- PROBLEM TO SOLVE
Output the full listing again without altering anything.

- TASK MATERIAL
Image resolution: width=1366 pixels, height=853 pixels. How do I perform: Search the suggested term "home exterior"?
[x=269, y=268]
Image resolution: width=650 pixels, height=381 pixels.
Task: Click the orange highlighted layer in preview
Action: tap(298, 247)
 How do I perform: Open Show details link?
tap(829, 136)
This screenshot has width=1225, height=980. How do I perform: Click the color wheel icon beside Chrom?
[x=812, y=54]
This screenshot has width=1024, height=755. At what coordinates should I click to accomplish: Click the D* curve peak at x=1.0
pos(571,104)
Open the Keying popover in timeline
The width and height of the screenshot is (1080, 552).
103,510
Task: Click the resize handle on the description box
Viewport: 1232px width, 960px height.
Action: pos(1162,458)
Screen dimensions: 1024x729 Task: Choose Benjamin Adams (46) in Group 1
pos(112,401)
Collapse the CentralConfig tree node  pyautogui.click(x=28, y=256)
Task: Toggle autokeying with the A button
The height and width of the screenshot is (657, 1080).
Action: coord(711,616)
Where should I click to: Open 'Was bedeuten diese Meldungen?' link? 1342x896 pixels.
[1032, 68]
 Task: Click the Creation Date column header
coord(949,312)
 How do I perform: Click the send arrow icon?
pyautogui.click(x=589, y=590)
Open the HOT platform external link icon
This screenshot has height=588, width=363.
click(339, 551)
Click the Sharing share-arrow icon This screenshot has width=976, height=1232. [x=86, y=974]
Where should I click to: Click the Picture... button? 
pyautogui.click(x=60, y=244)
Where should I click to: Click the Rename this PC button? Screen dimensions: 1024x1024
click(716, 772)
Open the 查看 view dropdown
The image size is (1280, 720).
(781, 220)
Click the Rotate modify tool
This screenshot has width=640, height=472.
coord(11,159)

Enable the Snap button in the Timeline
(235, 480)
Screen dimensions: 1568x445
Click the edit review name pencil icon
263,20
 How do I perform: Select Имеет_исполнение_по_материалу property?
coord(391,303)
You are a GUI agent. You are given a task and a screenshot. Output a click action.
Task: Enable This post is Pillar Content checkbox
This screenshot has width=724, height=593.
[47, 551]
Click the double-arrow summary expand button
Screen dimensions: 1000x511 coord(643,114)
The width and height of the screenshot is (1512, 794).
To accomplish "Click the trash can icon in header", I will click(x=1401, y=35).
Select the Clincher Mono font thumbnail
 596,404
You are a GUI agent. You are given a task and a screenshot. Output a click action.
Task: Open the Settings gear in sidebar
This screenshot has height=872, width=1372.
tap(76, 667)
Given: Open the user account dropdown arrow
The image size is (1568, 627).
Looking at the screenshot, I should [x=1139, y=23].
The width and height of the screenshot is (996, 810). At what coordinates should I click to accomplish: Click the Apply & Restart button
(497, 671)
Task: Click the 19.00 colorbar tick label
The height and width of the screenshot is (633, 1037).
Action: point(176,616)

- SOLUTION
Image resolution: width=1366 pixels, height=853 pixels. How do I perform: Search the suggested term "home exterior"?
[x=269, y=268]
Image resolution: width=650 pixels, height=381 pixels.
Task: Click the orange highlighted layer in preview
Action: tap(298, 247)
 How do I perform: Open Show details link?
tap(829, 136)
This screenshot has width=1225, height=980. How do I perform: Click the color wheel icon beside Chrom?
[x=812, y=54]
This screenshot has width=1024, height=755. At what coordinates should I click to accomplish: Click the D* curve peak at x=1.0
pos(571,104)
Open the Keying popover in timeline
The width and height of the screenshot is (1080, 552).
103,510
Task: Click the resize handle on the description box
Viewport: 1232px width, 960px height.
Action: pos(1162,458)
Screen dimensions: 1024x729 Task: Choose Benjamin Adams (46) in Group 1
pos(112,401)
Collapse the CentralConfig tree node  pyautogui.click(x=28, y=256)
Task: Toggle autokeying with the A button
The height and width of the screenshot is (657, 1080).
Action: coord(711,616)
Where should I click to: Open 'Was bedeuten diese Meldungen?' link? 1342x896 pixels.
[1032, 68]
 Task: Click the Creation Date column header
coord(949,312)
 How do I perform: Click the send arrow icon?
pyautogui.click(x=589, y=590)
Open the HOT platform external link icon
This screenshot has height=588, width=363.
click(339, 551)
Click the Sharing share-arrow icon This screenshot has width=976, height=1232. [x=86, y=974]
Where should I click to: Click the Picture... button? 
pyautogui.click(x=60, y=244)
Where should I click to: Click the Rename this PC button? Screen dimensions: 1024x1024
click(716, 772)
Open the 查看 view dropdown
The image size is (1280, 720).
(781, 220)
Click the Rotate modify tool
This screenshot has width=640, height=472.
coord(11,159)

Enable the Snap button in the Timeline
(235, 480)
Screen dimensions: 1568x445
Click the edit review name pencil icon
263,20
 How do I perform: Select Имеет_исполнение_по_материалу property?
coord(391,303)
You are a GUI agent. You are given a task and a screenshot. Output a click action.
Task: Enable This post is Pillar Content checkbox
This screenshot has width=724, height=593.
[47, 551]
Click the double-arrow summary expand button
Screen dimensions: 1000x511 coord(643,114)
The width and height of the screenshot is (1512, 794).
To accomplish "Click the trash can icon in header", I will click(x=1401, y=35).
Select the Clincher Mono font thumbnail
 596,404
You are a GUI agent. You are given a task and a screenshot. Output a click action.
Task: Open the Settings gear in sidebar
This screenshot has height=872, width=1372.
tap(76, 667)
Given: Open the user account dropdown arrow
The image size is (1568, 627).
Looking at the screenshot, I should [x=1139, y=23].
The width and height of the screenshot is (996, 810). At what coordinates should I click to accomplish: Click the Apply & Restart button
(497, 671)
Task: Click the 19.00 colorbar tick label
The height and width of the screenshot is (633, 1037).
Action: point(176,616)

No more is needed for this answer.